To do | Please extract and repeat exactly the stretch of records from the line that contains "Jump to the Q1 2024 quarter label" through the line that contains "click(x=756, y=38)", including both of those lines.

Provided information |
— START —

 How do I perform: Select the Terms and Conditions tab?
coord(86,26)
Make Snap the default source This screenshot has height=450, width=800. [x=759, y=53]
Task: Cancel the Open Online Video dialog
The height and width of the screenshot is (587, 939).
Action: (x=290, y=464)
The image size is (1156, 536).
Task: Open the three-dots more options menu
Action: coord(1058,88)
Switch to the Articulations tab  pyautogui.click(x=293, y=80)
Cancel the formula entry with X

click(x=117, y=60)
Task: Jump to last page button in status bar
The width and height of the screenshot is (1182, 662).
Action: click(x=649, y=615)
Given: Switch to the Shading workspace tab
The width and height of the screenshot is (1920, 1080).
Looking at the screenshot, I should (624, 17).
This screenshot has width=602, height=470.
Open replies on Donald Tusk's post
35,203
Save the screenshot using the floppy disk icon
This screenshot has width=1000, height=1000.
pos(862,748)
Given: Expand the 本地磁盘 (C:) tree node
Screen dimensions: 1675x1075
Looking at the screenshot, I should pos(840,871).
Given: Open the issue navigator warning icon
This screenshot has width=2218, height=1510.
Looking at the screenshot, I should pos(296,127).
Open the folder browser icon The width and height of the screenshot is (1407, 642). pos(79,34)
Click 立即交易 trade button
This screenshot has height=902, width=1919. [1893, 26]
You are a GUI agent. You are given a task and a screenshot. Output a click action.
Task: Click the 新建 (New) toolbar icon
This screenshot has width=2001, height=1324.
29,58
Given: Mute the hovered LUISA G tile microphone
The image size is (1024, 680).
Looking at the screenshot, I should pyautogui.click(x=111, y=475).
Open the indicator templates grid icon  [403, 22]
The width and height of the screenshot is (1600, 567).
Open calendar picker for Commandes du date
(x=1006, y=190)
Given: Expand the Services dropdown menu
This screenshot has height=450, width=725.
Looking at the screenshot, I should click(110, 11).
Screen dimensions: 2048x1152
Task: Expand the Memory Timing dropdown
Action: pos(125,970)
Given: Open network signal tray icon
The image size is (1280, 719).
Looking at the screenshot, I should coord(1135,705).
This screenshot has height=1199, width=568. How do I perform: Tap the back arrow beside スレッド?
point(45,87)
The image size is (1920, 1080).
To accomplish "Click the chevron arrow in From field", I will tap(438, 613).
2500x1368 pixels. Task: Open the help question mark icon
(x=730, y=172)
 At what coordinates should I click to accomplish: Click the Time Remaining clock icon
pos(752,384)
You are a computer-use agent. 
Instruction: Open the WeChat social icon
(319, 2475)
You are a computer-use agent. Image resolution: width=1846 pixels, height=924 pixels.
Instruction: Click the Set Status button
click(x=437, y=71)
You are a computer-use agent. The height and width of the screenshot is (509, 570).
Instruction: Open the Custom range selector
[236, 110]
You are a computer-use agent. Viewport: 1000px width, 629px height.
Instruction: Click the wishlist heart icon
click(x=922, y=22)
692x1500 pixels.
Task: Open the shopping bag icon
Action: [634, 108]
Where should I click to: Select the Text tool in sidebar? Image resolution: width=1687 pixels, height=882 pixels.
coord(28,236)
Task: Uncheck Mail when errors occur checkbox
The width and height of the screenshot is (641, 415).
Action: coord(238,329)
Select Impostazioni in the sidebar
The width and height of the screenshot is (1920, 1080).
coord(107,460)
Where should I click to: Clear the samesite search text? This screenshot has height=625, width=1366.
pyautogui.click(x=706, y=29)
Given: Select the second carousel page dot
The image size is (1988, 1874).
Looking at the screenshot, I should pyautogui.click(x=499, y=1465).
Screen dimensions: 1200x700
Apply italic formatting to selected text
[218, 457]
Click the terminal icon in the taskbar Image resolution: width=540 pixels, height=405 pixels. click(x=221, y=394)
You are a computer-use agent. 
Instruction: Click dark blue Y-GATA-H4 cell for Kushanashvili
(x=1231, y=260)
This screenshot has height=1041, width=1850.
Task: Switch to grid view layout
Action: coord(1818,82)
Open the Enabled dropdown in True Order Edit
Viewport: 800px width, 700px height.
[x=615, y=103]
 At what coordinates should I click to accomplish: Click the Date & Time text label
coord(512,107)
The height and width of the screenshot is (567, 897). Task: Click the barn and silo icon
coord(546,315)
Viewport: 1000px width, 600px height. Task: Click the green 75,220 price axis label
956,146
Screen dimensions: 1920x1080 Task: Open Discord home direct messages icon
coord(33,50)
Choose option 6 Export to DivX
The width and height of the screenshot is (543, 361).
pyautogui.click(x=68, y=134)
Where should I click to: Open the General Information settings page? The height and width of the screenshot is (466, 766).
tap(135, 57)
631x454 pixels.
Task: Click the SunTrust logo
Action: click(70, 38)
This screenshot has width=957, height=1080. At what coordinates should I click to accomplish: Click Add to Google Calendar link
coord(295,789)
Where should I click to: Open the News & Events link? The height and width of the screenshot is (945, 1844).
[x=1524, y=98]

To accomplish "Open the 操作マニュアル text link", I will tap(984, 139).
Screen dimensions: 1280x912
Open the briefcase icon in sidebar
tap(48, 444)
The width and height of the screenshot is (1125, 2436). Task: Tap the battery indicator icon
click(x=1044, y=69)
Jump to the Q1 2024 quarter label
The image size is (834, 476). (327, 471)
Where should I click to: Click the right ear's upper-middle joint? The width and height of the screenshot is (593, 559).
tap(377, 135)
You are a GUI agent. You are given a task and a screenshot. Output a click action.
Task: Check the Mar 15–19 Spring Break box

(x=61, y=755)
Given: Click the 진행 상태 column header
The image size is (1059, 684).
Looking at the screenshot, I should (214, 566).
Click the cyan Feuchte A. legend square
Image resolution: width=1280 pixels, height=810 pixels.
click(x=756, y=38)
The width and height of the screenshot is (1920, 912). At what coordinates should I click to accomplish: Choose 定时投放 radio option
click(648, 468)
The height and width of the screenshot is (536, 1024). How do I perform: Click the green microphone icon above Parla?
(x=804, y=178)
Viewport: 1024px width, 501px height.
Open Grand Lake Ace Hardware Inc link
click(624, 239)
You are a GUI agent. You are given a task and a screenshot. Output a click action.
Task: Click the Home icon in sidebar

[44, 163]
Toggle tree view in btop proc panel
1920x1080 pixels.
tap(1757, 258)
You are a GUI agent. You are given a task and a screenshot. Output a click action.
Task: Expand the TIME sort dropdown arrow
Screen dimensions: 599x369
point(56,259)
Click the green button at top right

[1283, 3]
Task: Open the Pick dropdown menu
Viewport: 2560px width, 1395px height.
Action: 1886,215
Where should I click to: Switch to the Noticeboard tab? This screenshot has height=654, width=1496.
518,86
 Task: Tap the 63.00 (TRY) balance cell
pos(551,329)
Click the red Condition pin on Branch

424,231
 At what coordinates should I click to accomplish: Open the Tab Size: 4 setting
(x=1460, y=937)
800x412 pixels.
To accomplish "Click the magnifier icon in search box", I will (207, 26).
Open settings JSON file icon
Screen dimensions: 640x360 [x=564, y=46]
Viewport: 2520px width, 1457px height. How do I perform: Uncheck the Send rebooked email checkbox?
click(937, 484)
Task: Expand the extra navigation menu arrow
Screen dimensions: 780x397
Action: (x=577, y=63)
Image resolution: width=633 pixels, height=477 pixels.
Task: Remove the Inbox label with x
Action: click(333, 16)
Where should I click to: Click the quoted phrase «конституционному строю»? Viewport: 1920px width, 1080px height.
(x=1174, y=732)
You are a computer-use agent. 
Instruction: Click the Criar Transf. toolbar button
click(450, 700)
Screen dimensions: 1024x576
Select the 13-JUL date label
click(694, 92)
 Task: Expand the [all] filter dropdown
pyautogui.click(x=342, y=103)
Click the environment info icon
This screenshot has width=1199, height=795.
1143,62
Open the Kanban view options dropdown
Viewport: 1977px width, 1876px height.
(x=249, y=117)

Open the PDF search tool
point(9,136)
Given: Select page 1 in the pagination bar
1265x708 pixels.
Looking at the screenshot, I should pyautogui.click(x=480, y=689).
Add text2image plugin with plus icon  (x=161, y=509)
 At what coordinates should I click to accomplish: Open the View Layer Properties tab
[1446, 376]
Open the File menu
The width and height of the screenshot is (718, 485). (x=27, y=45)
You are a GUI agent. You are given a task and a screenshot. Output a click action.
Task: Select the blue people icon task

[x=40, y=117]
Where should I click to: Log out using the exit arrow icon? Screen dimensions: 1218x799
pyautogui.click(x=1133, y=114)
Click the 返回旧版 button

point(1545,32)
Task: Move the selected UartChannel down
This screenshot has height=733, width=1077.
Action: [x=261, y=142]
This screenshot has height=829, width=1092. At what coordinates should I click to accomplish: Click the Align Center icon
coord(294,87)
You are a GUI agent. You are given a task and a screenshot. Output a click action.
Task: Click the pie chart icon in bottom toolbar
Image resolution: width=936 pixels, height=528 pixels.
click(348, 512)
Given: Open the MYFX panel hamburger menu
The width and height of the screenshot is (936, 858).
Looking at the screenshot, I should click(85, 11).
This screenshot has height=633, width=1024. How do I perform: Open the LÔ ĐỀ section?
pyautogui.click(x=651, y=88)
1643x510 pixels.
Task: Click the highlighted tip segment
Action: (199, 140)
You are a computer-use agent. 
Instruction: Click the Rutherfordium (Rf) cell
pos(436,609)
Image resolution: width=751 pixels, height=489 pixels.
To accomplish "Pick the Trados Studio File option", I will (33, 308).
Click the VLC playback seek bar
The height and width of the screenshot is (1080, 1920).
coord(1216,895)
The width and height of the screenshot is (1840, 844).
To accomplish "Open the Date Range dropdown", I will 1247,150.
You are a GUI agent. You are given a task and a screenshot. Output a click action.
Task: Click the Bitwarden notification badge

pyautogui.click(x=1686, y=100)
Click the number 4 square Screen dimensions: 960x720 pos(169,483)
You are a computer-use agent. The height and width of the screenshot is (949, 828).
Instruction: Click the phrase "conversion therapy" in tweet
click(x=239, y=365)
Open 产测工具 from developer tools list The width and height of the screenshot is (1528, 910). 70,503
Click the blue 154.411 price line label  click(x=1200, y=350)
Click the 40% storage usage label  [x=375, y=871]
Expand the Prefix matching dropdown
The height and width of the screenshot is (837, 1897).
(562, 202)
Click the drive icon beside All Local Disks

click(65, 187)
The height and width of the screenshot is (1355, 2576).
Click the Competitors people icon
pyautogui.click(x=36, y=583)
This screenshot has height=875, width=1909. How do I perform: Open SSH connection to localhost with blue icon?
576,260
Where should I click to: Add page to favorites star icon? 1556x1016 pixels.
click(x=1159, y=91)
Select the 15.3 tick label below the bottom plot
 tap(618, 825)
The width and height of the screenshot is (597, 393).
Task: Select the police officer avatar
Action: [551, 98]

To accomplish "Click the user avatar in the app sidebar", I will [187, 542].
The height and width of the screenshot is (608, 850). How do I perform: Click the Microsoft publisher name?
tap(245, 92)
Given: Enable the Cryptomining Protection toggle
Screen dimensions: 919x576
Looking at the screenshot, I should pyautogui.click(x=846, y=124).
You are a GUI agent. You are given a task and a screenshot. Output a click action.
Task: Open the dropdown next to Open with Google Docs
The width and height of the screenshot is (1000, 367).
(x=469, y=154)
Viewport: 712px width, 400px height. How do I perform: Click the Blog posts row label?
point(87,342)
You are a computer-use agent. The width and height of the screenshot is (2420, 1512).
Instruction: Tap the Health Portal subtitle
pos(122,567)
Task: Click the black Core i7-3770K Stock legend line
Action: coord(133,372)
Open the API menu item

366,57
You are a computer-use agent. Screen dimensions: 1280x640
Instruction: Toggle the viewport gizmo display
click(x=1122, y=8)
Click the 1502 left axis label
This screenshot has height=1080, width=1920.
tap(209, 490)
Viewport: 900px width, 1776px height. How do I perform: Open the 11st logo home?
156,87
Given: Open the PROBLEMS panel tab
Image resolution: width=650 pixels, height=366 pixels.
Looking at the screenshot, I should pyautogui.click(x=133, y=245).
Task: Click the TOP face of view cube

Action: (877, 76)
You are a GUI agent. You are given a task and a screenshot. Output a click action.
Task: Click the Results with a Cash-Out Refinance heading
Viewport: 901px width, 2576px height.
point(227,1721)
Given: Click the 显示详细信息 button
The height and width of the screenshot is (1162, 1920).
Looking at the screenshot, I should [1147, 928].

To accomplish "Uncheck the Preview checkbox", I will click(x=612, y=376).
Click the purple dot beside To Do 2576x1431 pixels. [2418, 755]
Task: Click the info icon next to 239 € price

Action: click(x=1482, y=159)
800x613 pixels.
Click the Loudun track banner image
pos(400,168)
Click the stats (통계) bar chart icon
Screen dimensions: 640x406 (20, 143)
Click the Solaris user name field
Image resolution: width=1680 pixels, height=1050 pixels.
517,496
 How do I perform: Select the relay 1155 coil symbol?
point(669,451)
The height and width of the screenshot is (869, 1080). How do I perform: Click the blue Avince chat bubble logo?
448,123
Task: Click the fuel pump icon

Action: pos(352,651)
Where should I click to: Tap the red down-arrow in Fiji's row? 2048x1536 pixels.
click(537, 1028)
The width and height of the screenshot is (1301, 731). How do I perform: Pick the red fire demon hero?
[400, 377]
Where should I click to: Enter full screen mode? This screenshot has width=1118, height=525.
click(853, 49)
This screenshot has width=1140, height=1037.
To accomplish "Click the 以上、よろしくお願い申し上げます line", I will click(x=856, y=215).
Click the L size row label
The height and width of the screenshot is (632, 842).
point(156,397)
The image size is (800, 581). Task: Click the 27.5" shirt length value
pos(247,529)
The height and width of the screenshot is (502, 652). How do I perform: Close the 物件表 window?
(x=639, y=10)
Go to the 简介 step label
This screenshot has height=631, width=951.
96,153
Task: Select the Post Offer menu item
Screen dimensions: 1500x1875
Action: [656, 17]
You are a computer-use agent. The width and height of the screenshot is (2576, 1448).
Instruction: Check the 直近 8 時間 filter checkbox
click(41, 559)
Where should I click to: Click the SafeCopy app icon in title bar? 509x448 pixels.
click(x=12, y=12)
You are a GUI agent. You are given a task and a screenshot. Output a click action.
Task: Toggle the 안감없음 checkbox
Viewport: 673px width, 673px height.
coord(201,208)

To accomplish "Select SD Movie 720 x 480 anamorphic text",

— END —

Response to the task |
Jump to the Q1 2024 quarter label
The image size is (834, 476). (327, 471)
Where should I click to: Click the right ear's upper-middle joint? The width and height of the screenshot is (593, 559).
tap(377, 135)
You are a GUI agent. You are given a task and a screenshot. Output a click action.
Task: Check the Mar 15–19 Spring Break box

(x=61, y=755)
Given: Click the 진행 상태 column header
The image size is (1059, 684).
Looking at the screenshot, I should (214, 566).
Click the cyan Feuchte A. legend square
Image resolution: width=1280 pixels, height=810 pixels.
click(x=756, y=38)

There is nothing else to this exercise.